- Screenshot from the film
- Directed by: Abbas Kiarostami
- Written by: Abbas Kiarostami
- Release date: 1970;
- Running time: 10 minutes
- Country: Iran
- Language: No dialogue

= The Bread and Alley =

1970 film

The Bread and Alley (نان و کوچه, Nān o Kūcheh) is a 1970 Iranian short film directed and written by Abbas Kiarostami. The ten-minute film was the first film directed by Kiarostami.

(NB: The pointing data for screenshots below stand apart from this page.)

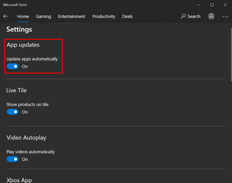Maximize the Microsoft Store window
The width and height of the screenshot is (232, 183).
pos(212,5)
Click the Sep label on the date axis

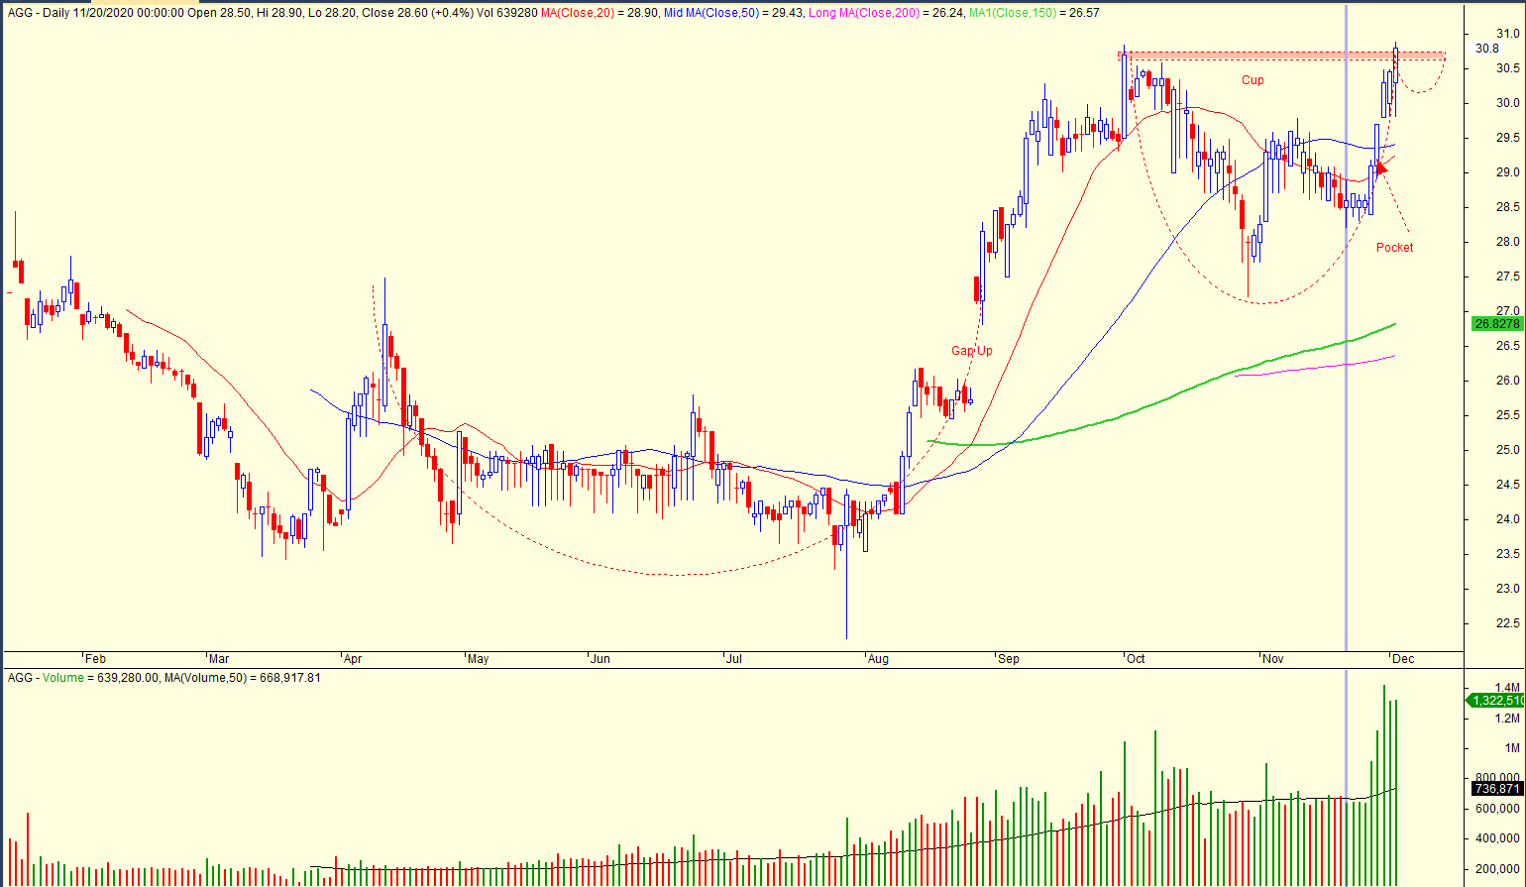pos(1008,659)
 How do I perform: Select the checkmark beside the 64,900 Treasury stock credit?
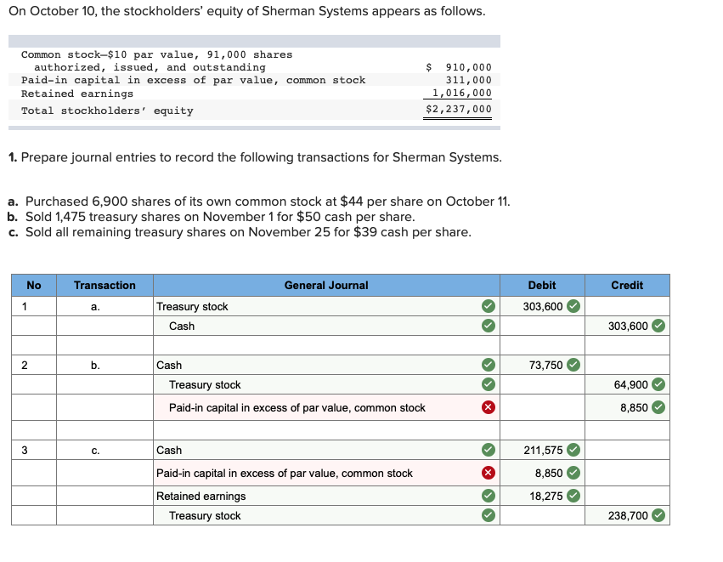[658, 384]
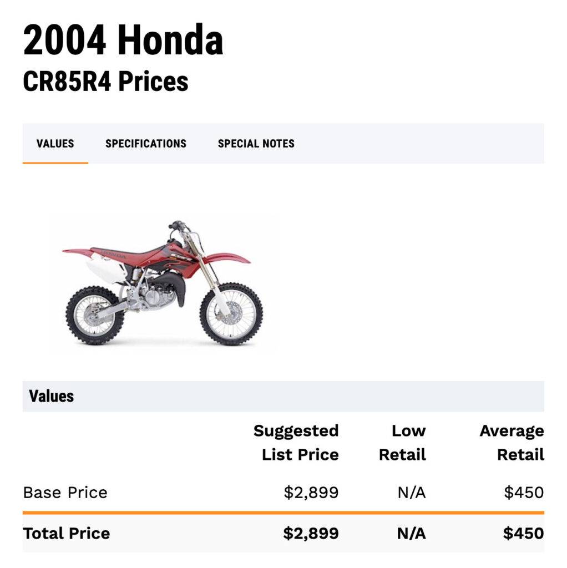Click the Suggested List Price column header

(x=296, y=443)
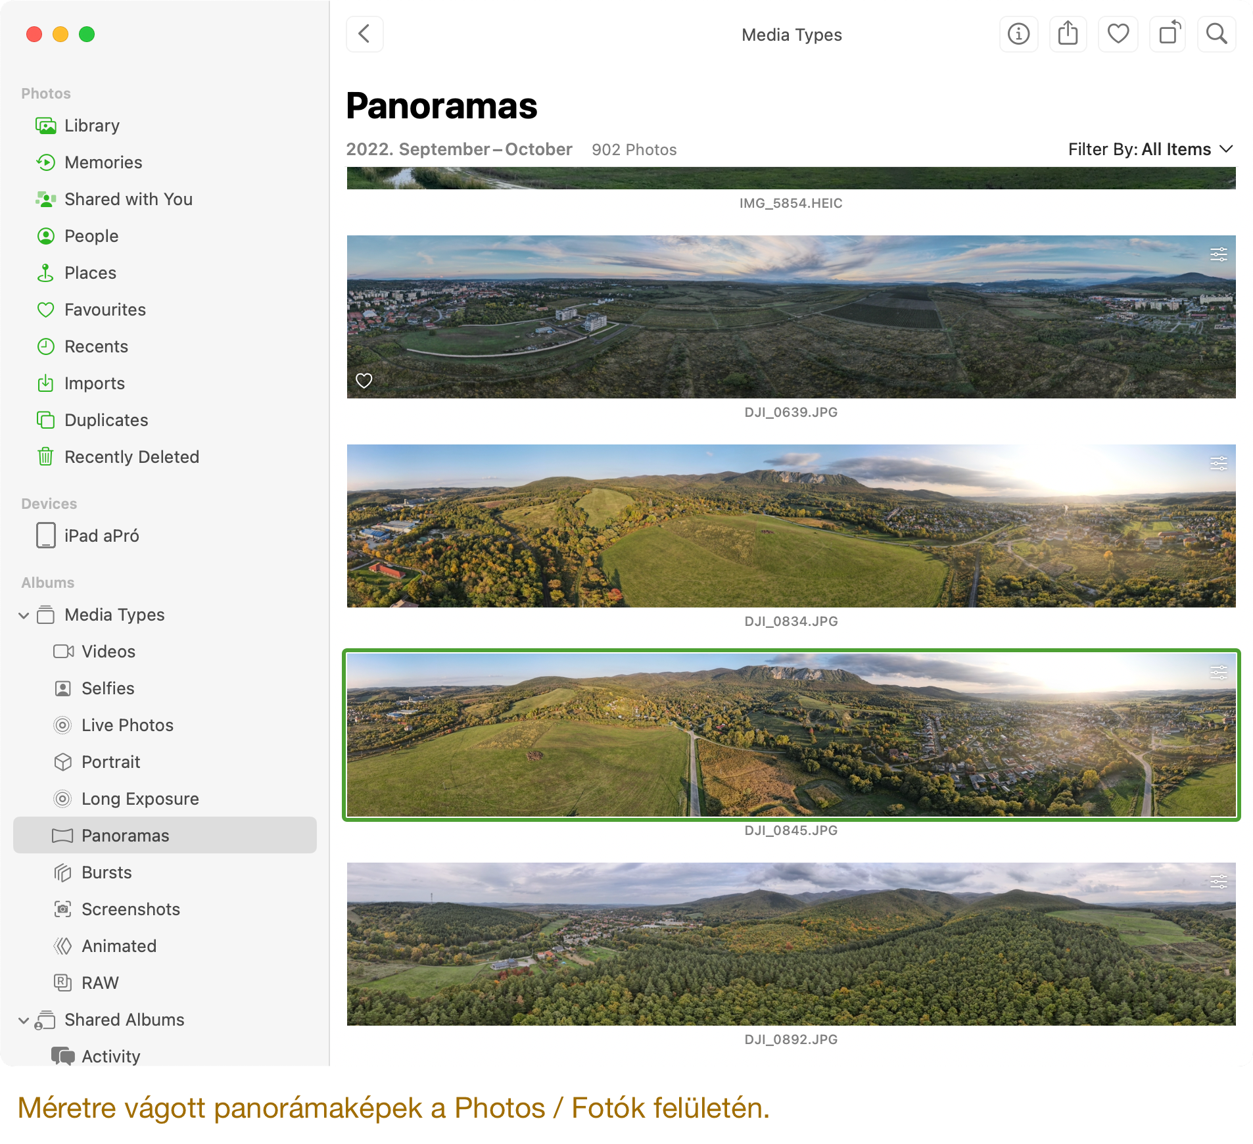Go back using the chevron button
The height and width of the screenshot is (1144, 1253).
pyautogui.click(x=365, y=34)
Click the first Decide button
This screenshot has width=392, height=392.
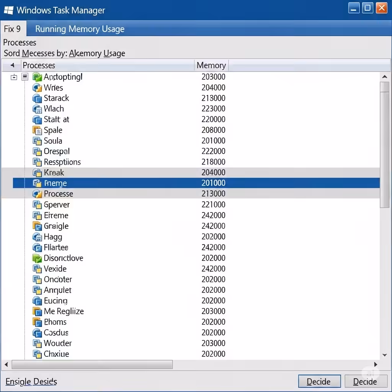click(319, 382)
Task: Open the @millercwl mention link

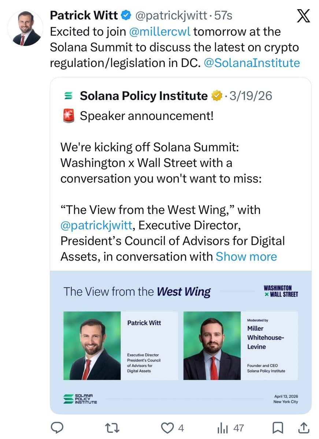Action: click(160, 32)
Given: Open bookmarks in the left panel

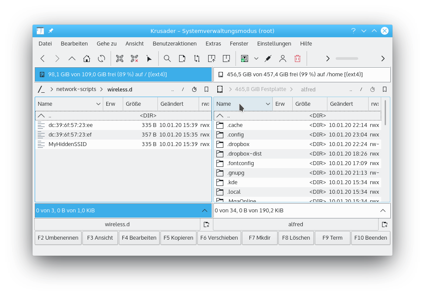Looking at the screenshot, I should [206, 89].
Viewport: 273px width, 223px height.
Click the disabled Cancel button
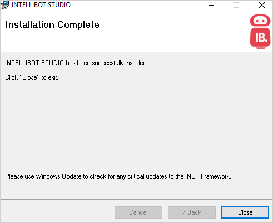pos(138,212)
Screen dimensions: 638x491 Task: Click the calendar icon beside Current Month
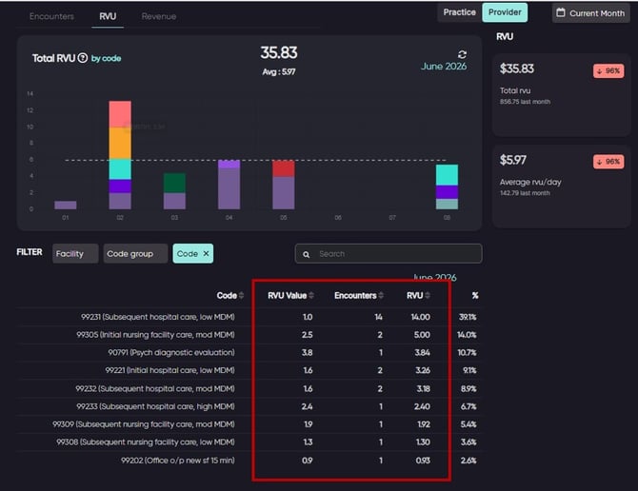pyautogui.click(x=561, y=12)
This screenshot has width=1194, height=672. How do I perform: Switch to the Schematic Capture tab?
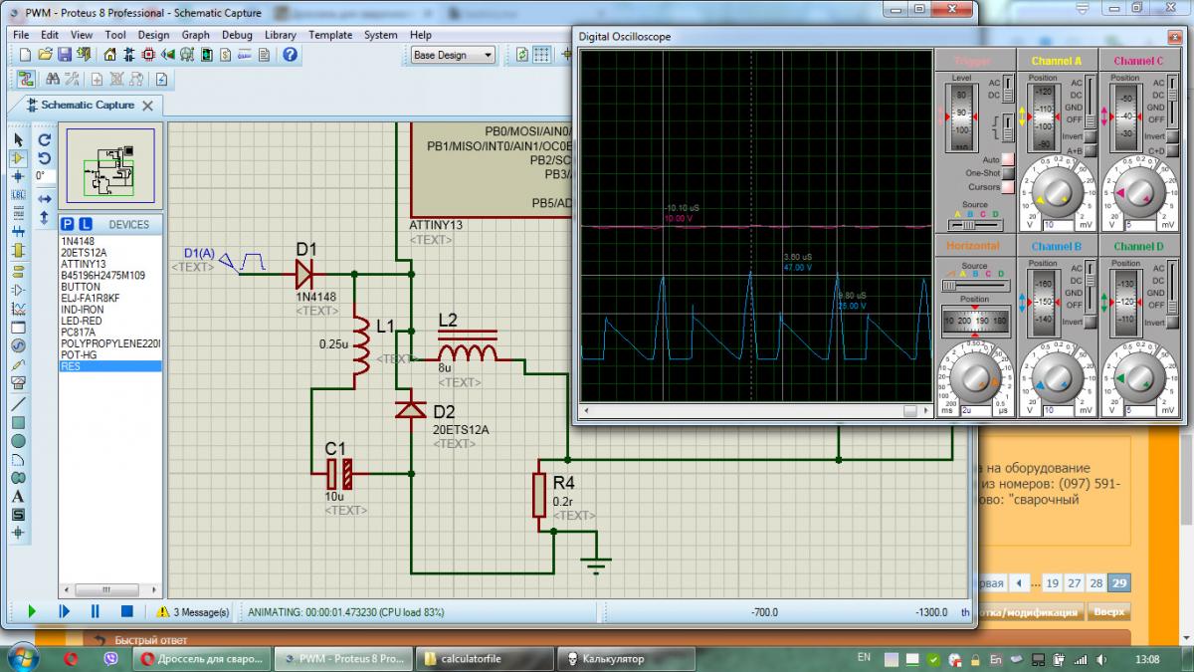[87, 106]
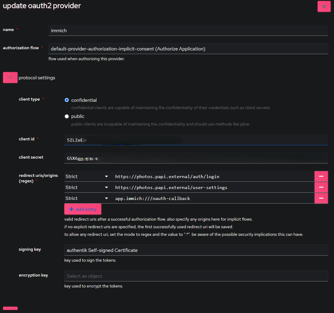Edit the client secret value
This screenshot has width=334, height=313.
click(x=196, y=158)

Shot in black and white, the film tells the story of a little boy walking home with a loaf of bread who is confronted by a hungry dog, placing his safety at risk.

==Plot==

The Bread and Alley (1970)

Returning from an errand to buy bread, a boy finds a menacing dog blocking his way through the alley he must pass to get home. Frightened by the dog's barking, he follows a man down the alley, but the man enters his own home, and the boy must find a solution all by himself: he throws the dog a piece of bread and, while the animal is devouring it, he continues on his way home, accompanied by the now friendly dog, who lies down outside his gate. Afterwards, another boy with a bowl of yogurt encounters the same dog, who again starts barking. The viewer is left to reflect that the solution which worked for the first boy cannot be applied by the second boy. This is how Kiarostami shows the unique experience of each person.